11 Eylül 2012 Salı

dır dır ve arkadaşlık

son zamanlarda hangi ortama girsem insanların ne kadar çok konuştuklarını fark eder oldum. (ee sen burada ne yapıyorsun? mahiyetinde güzel güzel soru sorabilirsin sevgili okuyucum. -hakikatten ne yapıyorum ben burada yahu?- pek emin değilim ne yaptığımdan, ama görünen o ki ben de yazı yoluyla dır dır ediyorum. durun yahu, konudan sapacağım dememe ve kıvırmama izin verin!) 
niye bu kadar çok konuşur insan evladı? 
geçenlerde deniz kenarında takıldığım arkadas grubunda bir hatun, çok da tatlı bir insan, ama bir parça sessizliği tatmaya izin yok, hababam konuşuyor. sustuğu bir kaç dakikanın degerini bilerek dalga seslerini dinleyebildim. 
bazen sahilde, hemen de tepesinde bir çay bahçesinin olduğu kesimine denk gelen yerlere oturduğumda, yukarıdan bir uğultunun geldigini duyarım. ilkin ne oldugun anlamamamış, ugulutunun kaynağını aramıştım. sonra parça parça sözcükler arlarından seçince, yukarıdaki insan güruhunun (epey buyuk bir çay bahçesi bu) konuşma gürültüsü olduğunu ayırd edebildim. nedir derdiniz? ses titreşimiyle düşmanı yok etme silahı mı geliştiriyorsunuz kardeşim? ya da sessizlikten mi korkuyorsunuz? 
adını şimdi anımsayamadığım hintli bir öykü kahramanı, batılı kahramana batılıları anlatırken kullandığı cümle aklımdan gitmiyor: "siz batılılar kendi içindeki boşluktan korktuğu için bu kadar çok konuşuyor. konuşarak o boşluğu doldurmaya çalışıyor. böylece düşünmeye ayıracağı sessizlik anını konuşarak heba ediyor." minvalinde bir şeylerdi. halbuki arkadaşlarla sessizliği de paylaşabilmeli. hani artık konuşmanın gerekli olmadıgı, sözcüksüz de anlaşıldığı o huşu dolu anları. 
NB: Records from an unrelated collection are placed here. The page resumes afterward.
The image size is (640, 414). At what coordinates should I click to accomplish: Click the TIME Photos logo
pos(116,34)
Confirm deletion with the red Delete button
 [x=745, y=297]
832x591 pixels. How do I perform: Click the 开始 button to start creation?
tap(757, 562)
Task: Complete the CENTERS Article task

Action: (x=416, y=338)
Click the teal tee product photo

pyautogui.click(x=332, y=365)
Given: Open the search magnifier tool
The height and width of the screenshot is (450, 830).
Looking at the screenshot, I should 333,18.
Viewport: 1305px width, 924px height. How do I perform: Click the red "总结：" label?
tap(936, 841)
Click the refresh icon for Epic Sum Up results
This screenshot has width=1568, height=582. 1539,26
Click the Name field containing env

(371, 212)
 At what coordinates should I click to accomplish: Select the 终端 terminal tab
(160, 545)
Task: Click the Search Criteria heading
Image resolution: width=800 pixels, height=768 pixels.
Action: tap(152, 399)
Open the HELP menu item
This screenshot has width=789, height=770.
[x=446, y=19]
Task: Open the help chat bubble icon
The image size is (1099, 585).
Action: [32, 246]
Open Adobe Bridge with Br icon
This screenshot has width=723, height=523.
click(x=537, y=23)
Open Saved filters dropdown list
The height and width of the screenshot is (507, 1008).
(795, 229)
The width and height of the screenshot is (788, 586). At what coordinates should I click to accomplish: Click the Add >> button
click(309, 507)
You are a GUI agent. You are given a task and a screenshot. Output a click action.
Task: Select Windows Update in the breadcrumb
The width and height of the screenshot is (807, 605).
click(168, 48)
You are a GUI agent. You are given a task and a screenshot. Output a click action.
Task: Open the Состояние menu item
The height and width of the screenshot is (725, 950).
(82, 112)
hiç kendi hayatına dönüp baktın mı? böyle anları yaşayabildiğin kaç tane arkadaşın var? ya da hiç var mı? hayda, konu dır dırdı, arkadaşlığa nereden geldi, sabah sabah moralimizi bozma şeklinde çıkışma güzel kardeşim. çünkü yoksa bu bahsettiğim arkadaş, faniler dünyasında geçirdiğin vakti accık boşa harcamışsın demektir. 
sözcüklere ihtiyaç duymadan da anlaştığın insan seninle aynı boyutta. aynı tanrısal parçacığı icimizde taşıdığımızın güzel bir kanıtı. elbette bu ille de arkadaşın olmak zorunda değil, bir yabancıyla da bu anı yaşayabilirsin, ama o yabancıyı bir daha nerede göreceksin? oysa aynı arkadaşla, sessizliğe ara verdiğin yerden tekrar alabilir, arkası yarınlı otuzbeşbin bölümlük dizi çıkarabilirsin. 
neyse, hadi ben daha fazla zırvalamadan buradan kaçayım da sen ilk yakaladığın arkadaşınla bir sessizliğin tadını çıkar sen biraz.